Das Unternehmen hat sich bereits mit folgenden Sätzen für das Versehen entschuldigt und die Karte aus dem Spiel entfernt bis eine gepatchte Version zur Verfügung steht.



> We apologize to anyone who found this image offensive.  Please be assured we were unaware of this issue and that there was no  intent to offend. We are working as quickly as possible to remove this  image and any other similar ones we may find from our various game  libraries.
> 
> We are urgently working to release a Title Update to  remove the texture from Modern Warfare 3. We are also working to remove  the texture from Modern Warfare 2 through a separate Title Update. Until  the TU is ready, we have removed the Favella multiplayer map from  online rotation.
> 
> Activision and our development studios are  respectful of diverse cultures and religious beliefs, and sensitive to  concerns raised by its loyal game players. We thank our fans for  bringing this to our attention.​


Quelle:

Message to Infinity Ward From Muslims -
Modern Warfare Map Removed After Complaints From Muslim Gamers

Meinung des Autors: Man sollte davon ausgehen, dass die Bilder nicht absichtlich so aufgehängt wurden, dass es für manche Muslime als respektlos gelten könnte. Ich selbst finde es gut, dass Activision einen Patch angekündigt hat und denke, dass man die Wünsche anderer Menschen respektieren sollte, wenn dies schlicht keinen Nachteil mit sich bringt. Allerdings sendet Activision mit der sofortigen Entfernung der Karte auch ein falsches Signal: Im Westen herrscht eine nahezu uneingeschränkte Meinungsfreiheit, welche wiederum von religiösen Menschen respektiert werden sollte. Ich finde, dass man die Karte bis zum Patch ersteinmal im Spiel belassen hätte können, denn so bekommt man das Gefühl, dass man jeder noch so kleinen Bitte gläubiger Menschen nachzukommen hat. Auch finde ich es äussert ironisch, dass man ein drei Jahre altes Spiel wegen einer solchen (für Menschen aus dem Westen) Kleinigkeit umgehend patched, das Spiel aber vom Entwickler schon kurz nach Release fallen gelassen wurde und immer noch zu den am meisten durch Cheater und Bugs verseuchten Games gehört...

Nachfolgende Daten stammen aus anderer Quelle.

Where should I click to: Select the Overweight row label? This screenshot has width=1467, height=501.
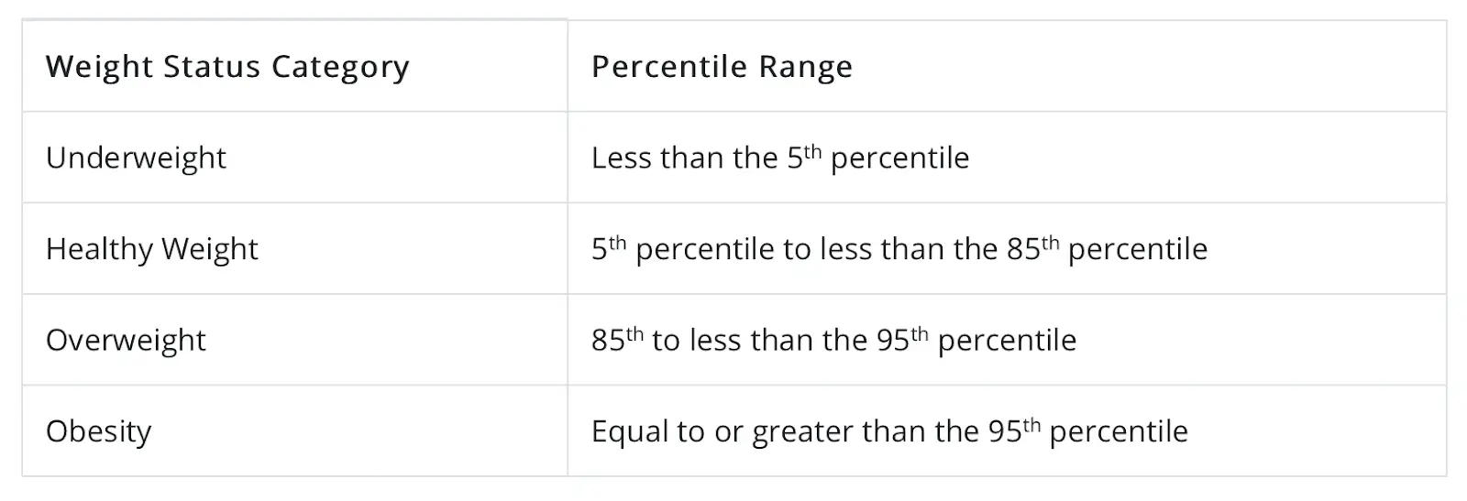coord(126,340)
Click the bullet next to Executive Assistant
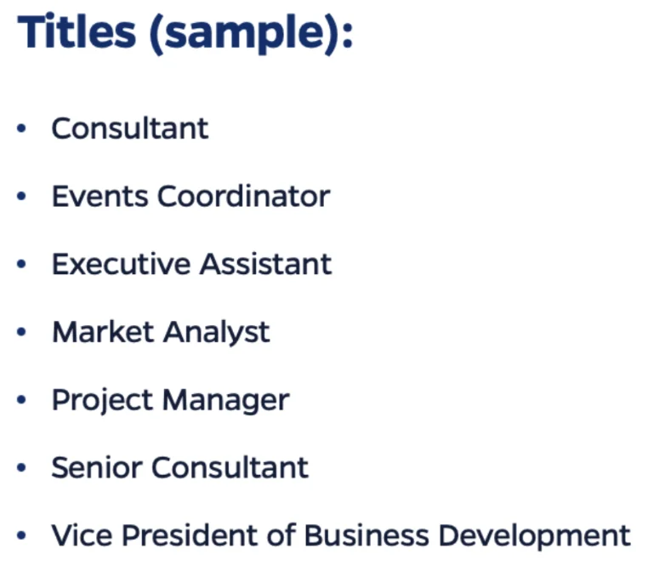The image size is (648, 572). (x=22, y=265)
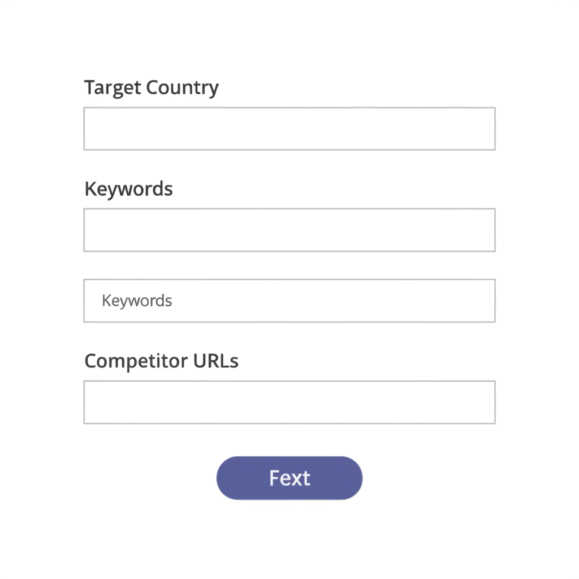The image size is (579, 579).
Task: Focus the empty Keywords field below its label
Action: [x=290, y=230]
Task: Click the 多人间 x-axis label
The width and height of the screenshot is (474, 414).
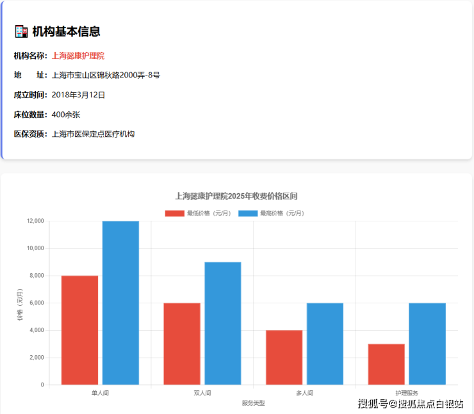Action: coord(304,392)
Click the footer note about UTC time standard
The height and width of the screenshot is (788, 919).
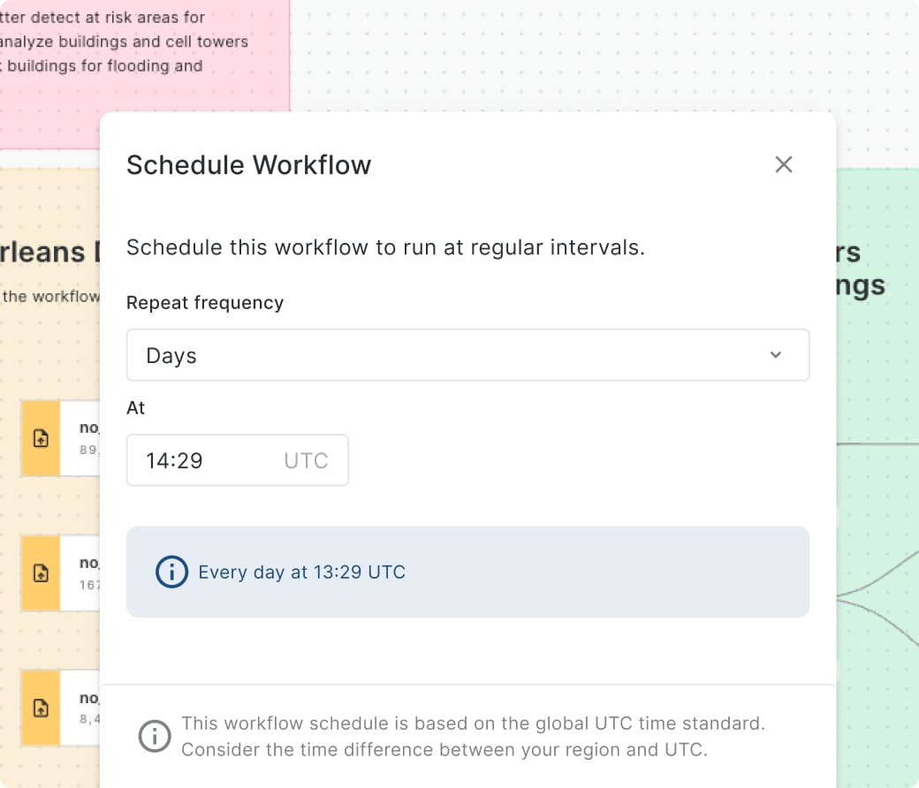point(474,736)
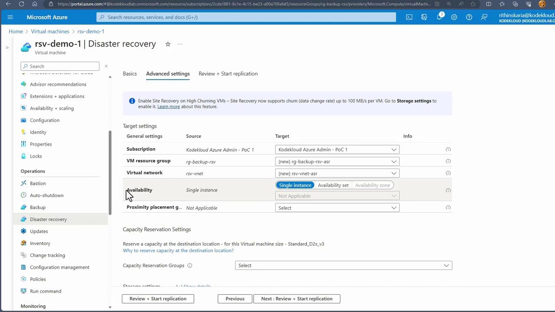Expand the target Virtual network dropdown
The width and height of the screenshot is (555, 312).
[337, 173]
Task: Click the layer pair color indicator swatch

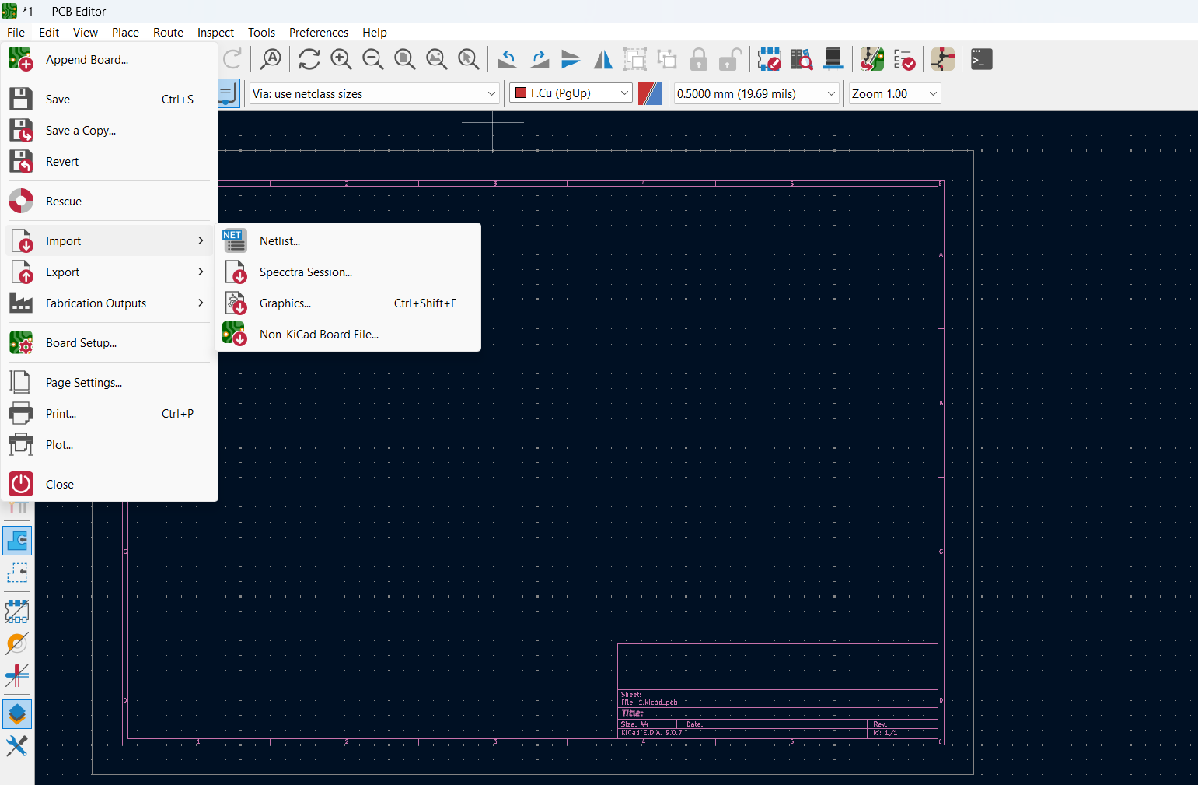Action: point(650,93)
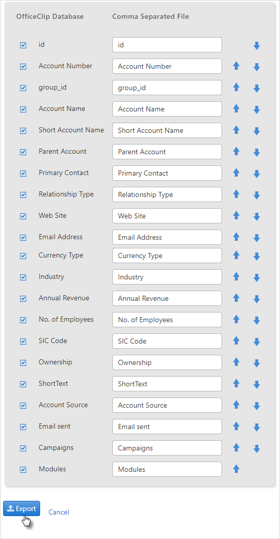Move the id field down
Screen dimensions: 280x539
(257, 45)
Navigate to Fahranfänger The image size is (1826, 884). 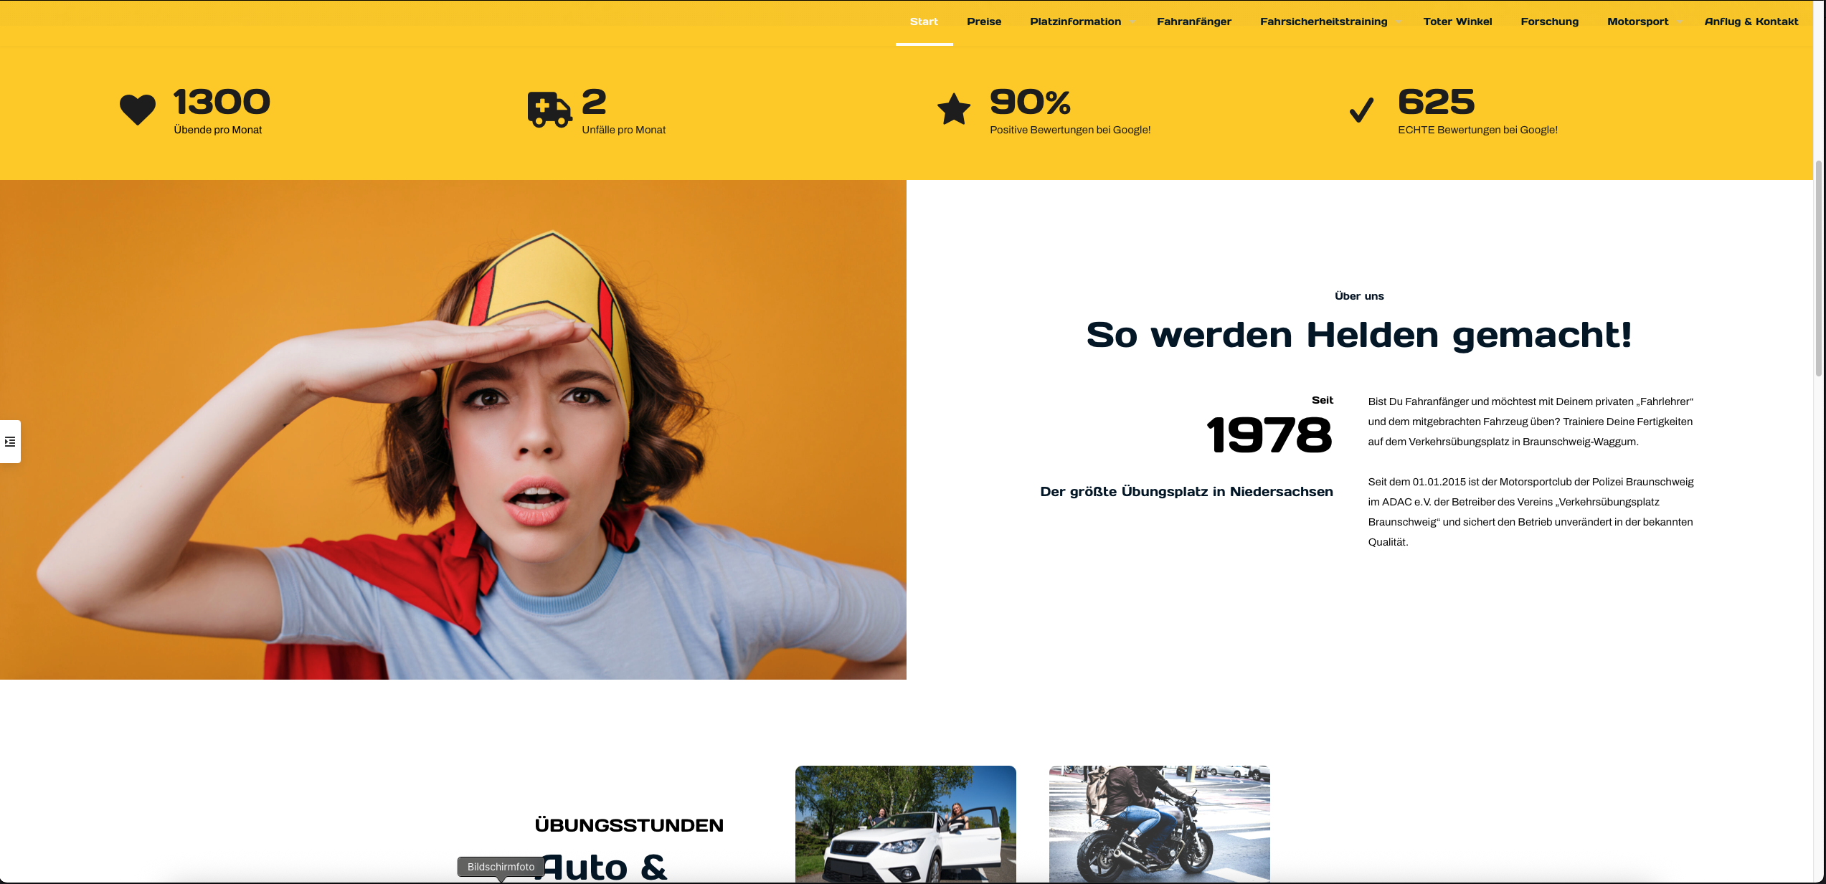1194,22
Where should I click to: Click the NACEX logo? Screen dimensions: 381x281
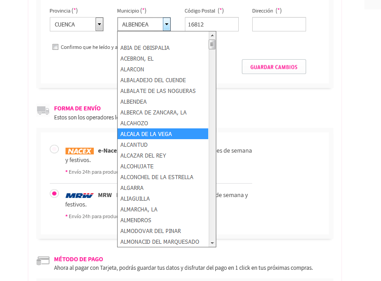click(x=79, y=151)
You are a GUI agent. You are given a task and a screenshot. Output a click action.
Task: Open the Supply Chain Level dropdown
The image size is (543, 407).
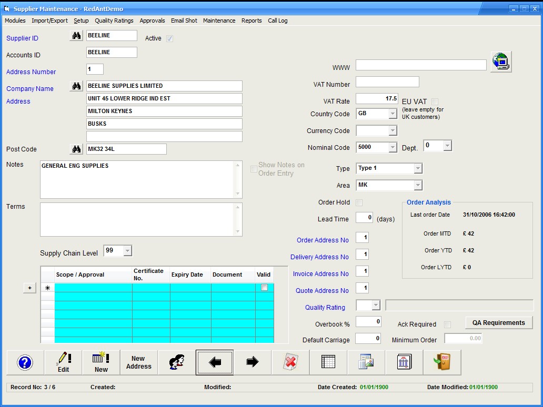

Jeder hat das Recht seine Meinung kund zu tun, allerdings bitte ich schonmal im Voraus auf Einzeiler zu verzichten und euch etwas ausführlicher, sprich intelligenter, an der Diskussion zu beteiligen 
​


----------



## Rixx (8. Oktober 2012)

*AW: MW2-Karte wegen religiöser Gründe vorübergehend aus Spiel entfernt*

da ist jedes geschriebene Wort schon zuviel


----------



## Verminaard (8. Oktober 2012)

*AW: MW2-Karte wegen religiöser Gründe vorübergehend aus Spiel entfernt*



butter_milch schrieb:


> Jeder hat das Recht seine Meinung kund zu tun, allerdings bitte ich schonmal im Voraus auf Einzeiler zu verzichten und euch etwas ausführlicher, sprich intelligenter, an der Diskussion zu beteiligen


 
Eine Diskussion wo das Thema Religion vorkommt, wiederspricht der Vorraussetzung das sie intelligent gefuehrt werden kann.
Meine bescheidene Meinung.

Religion ist eins der groeßten Uebel dieser Welt und im Namen der Reliogion wurde, wird und werden noch so unglaublich viele Menschen leiden.


----------



## Rixx (8. Oktober 2012)

*AW: MW2-Karte wegen religiöser Gründe vorübergehend aus Spiel entfernt*

aber ohne Glauben würden wir heute noch mit Holzknüppel rumlaufen. Der Mensch muss an irgendwas glauben.


----------



## blackout24 (8. Oktober 2012)

*AW: MW2-Karte wegen religiöser Gründe vorübergehend aus Spiel entfernt*



Rixx schrieb:


> aber ohne Glauben würden wir heute noch mit Holzknüppel rumlaufen. Der Mensch muss an irgendwas glauben.


 
Nö müssen sie nicht. Ohne Religion würden wir uns wahrscheinlich schon durch den Hyperspace beamen.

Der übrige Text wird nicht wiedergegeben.